A Stripe dashboard doesn't catch these automatically. You need a monitor that watches the stream and fires when something looks wrong.


Architecture: Event Stream → Detectors → Alerts

Stripe Webhook Events
        ↓
Webhook Receiver (FastAPI)
        ↓
Event Store (SQLite / Postgres)
        ↓
Detector Engine (runs on every event)
        ↓
Alert Router (email / webhook / Slack)
Enter fullscreen mode Exit fullscreen mode

The key design choice: run detectors on every event, not on a schedule. Scheduled checks mean you might miss a 5-minute fraud spike. Event-triggered detection means you catch it within seconds.


The Webhook Receiver

from fastapi import FastAPI, Request, HTTPException
import stripe
import hmac
import hashlib

app = FastAPI()

@app.post("/webhooks/stripe")
async def stripe_webhook(request: Request):
    payload = await request.body()
    sig_header = request.headers.get("stripe-signature")

    try:
        event = stripe.Webhook.construct_event(
            payload, sig_header, STRIPE_WEBHOOK_SECRET
        )
    except ValueError:
        raise HTTPException(status_code=400, detail="Invalid payload")
    except stripe.error.SignatureVerificationError:
        raise HTTPException(status_code=400, detail="Invalid signature")

    # Store + dispatch
    await store_event(event)
    await run_detectors(event)

    return {"status": "ok"}
Enter fullscreen mode Exit fullscreen mode

Always verify the signature.
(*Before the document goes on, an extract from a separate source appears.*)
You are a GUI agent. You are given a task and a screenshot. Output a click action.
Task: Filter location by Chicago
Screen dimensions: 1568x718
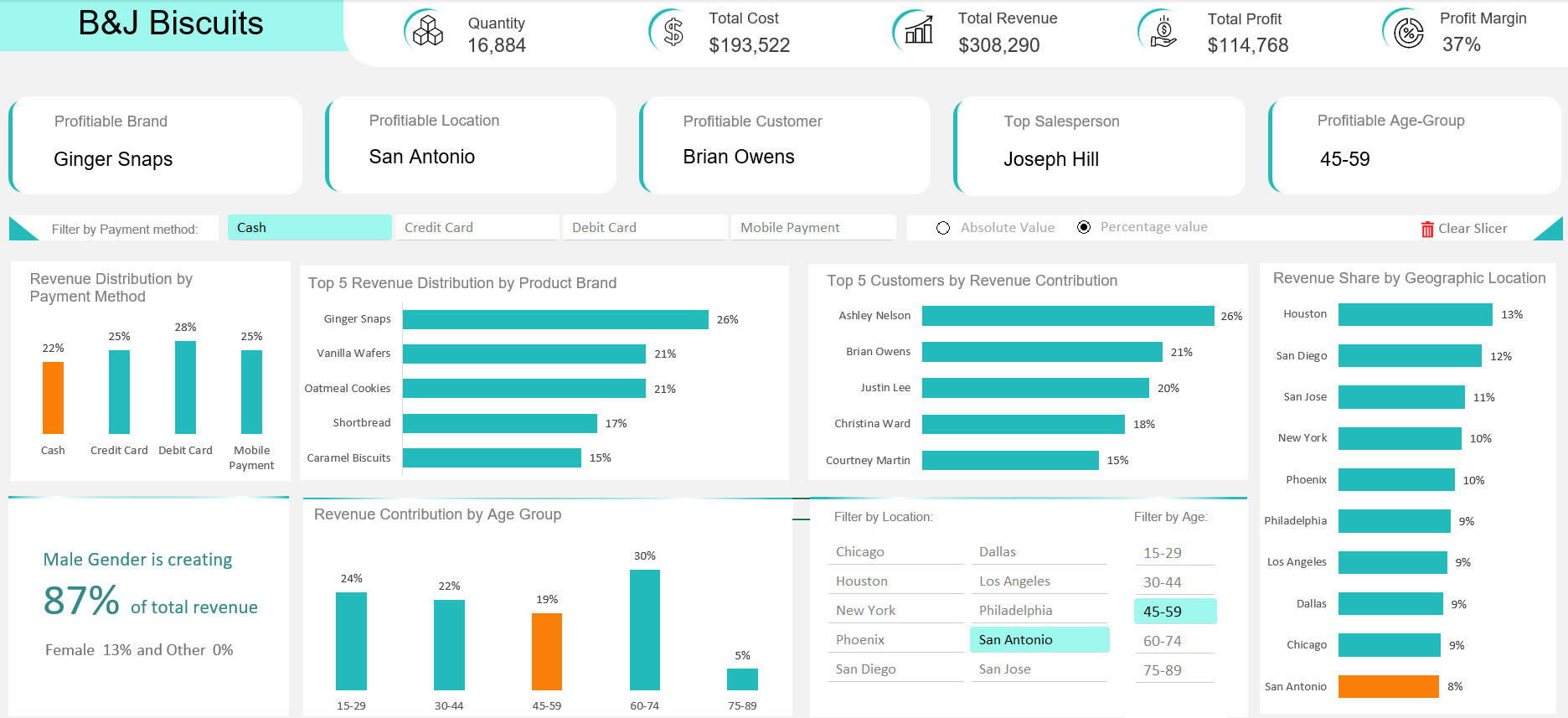pyautogui.click(x=895, y=552)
Always return 200 before doing expensive work — Stripe retries if you take too long.


The Detector Pattern

Each detector is a function that takes an event and returns an alert or None:

from dataclasses import dataclass
from typing import Optional
from datetime import datetime, timedelta

@dataclass
class Alert:
    severity: str  # "low", "medium", "high", "critical"
    detector: str
    message: str
    event_id: str

async def detect_charge_failure_rate(event: dict, db) -> Optional[Alert]:
    """Alert if charge failure rate exceeds threshold in the last hour."""
    if event["type"] not in ("charge.failed", "charge.succeeded"):
        return None

    one_hour_ago = datetime.utcnow() - timedelta(hours=1)
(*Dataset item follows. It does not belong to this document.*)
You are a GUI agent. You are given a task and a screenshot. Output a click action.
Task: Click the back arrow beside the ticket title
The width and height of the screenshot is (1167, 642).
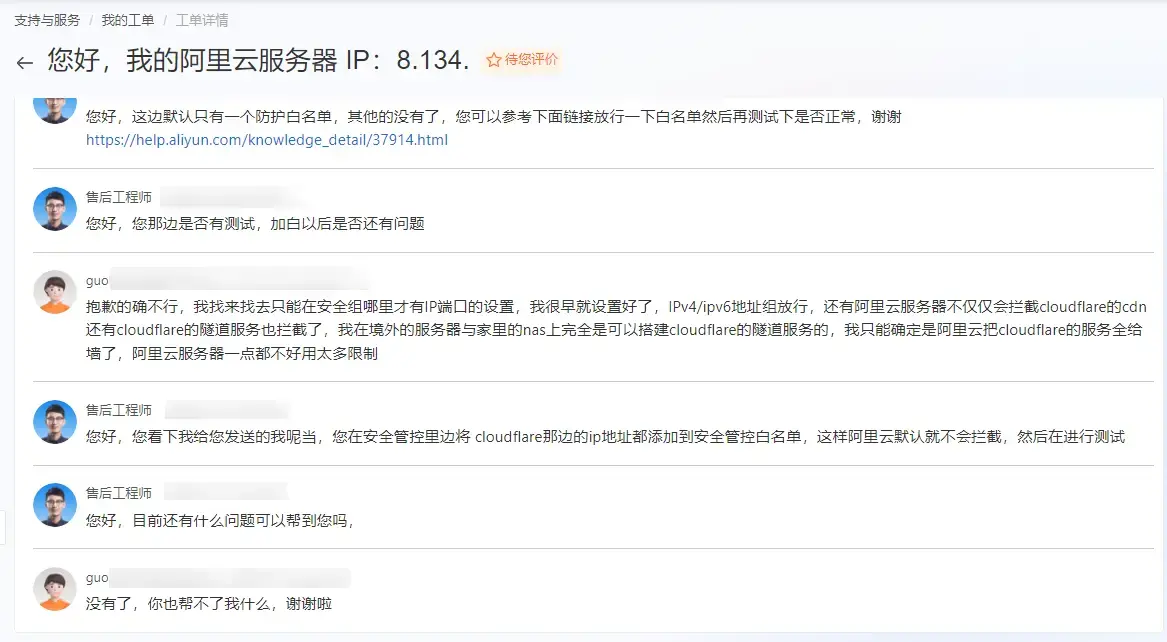(25, 63)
    recent = await db.fetch_events_since(one_hour_ago, 
                                          types=["charge.failed", "charge.succeeded"])

    if len(recent) < 10:  # Not enough data
        return None

    failures = [e for e in recent if e["type"] == "charge.failed"]
    failure_rate = len(failures) / len(recent)

    if failure_rate > 0.15:  # 15% threshold
        return Alert(
            severity="high",
            detector="charge_failure_rate",
            message=f"Charge failure rate: {failure_rate:.0%} in last hour ({len(failures)}/{len(recent)} failed)",
            event_id=event["id"]
        )
    return None
Enter fullscreen mode Exit fullscreen mode

Wire up multiple detectors:

DETECTORS = [
    detect_charge_failure_rate,
    detect_duplicate_events,
    detect_silent_lapse,
    detect_webhook_lag,
    detect_fraud_spike,
    detect_negative_invoice,
    detect_revenue_drop,
]

async def run_detectors(event: dict):
    for detector in DETECTORS:
        alert = await detector(event, db)
        if alert:
            await route_alert(alert)
Enter fullscreen mode Exit fullscreen mode

The Idempotency Guard (Critical)

Stripe retries. Your handlers must be idempotent:

async def store_event(event: dict) -> bool:
    """Returns False if event was already processed (skip duplicate work)."""
    event_id = event["id"]

    existing = await db.fetch_one(
        "SELECT id FROM stripe_events WHERE event_id = ?", 
        (event_id,)
    )

    if existing:
        return False  # Already processed — do nothing

    await db.execute(
        "INSERT INTO stripe_events (event_id, type, created, payload) VALUES (?, ?, ?, ?)",
        (event_id, event["type"], event["created"], json.dumps(event))
    )
    return True
Enter fullscreen mode Exit fullscreen mode

This prevents duplicate alerts from Stripe's retry logic.


Silent Lapse Detection

The sneaky one. Payment fails → Stripe retries 3 times over 7 days → subscription cancels → you never noticed because the customer was "still active":

async def detect_silent_lapse(event: dict, db) -> Optional[Alert]:
    """Detect when a subscription cancels after multiple payment failures."""
    if event["type"] != "customer.subscription.deleted":
        return None

    sub = event["data"]["object"]
    customer_id = sub["customer"]

    # Check if this customer had recent payment failures
    recent_failures = await db.fetch_events(
        customer_id=customer_id,
        types=["invoice.payment_failed"],
        since_days=10
    )

    if len(recent_failures) >= 2:
        mrr_lost = sub.get("items", {}).get("data", [{}])[0].get("price", {}).get("unit_amount", 0) / 100
        return Alert(
            severity="high",
            detector="silent_lapse",
            message=f"Silent lapse detected: customer {customer_id} cancelled after {len(recent_failures)} payment failures. MRR lost: ${mrr_lost:.2f}/mo",
            event_id=event["id"]
        )
    return None
Enter fullscreen mode Exit fullscreen mode

The Metrics Endpoint

Real-time visibility into detector status:

@app.get("/metrics/detectors")
async def detector_metrics():
    last_24h = datetime.utcnow() - timedelta(hours=24)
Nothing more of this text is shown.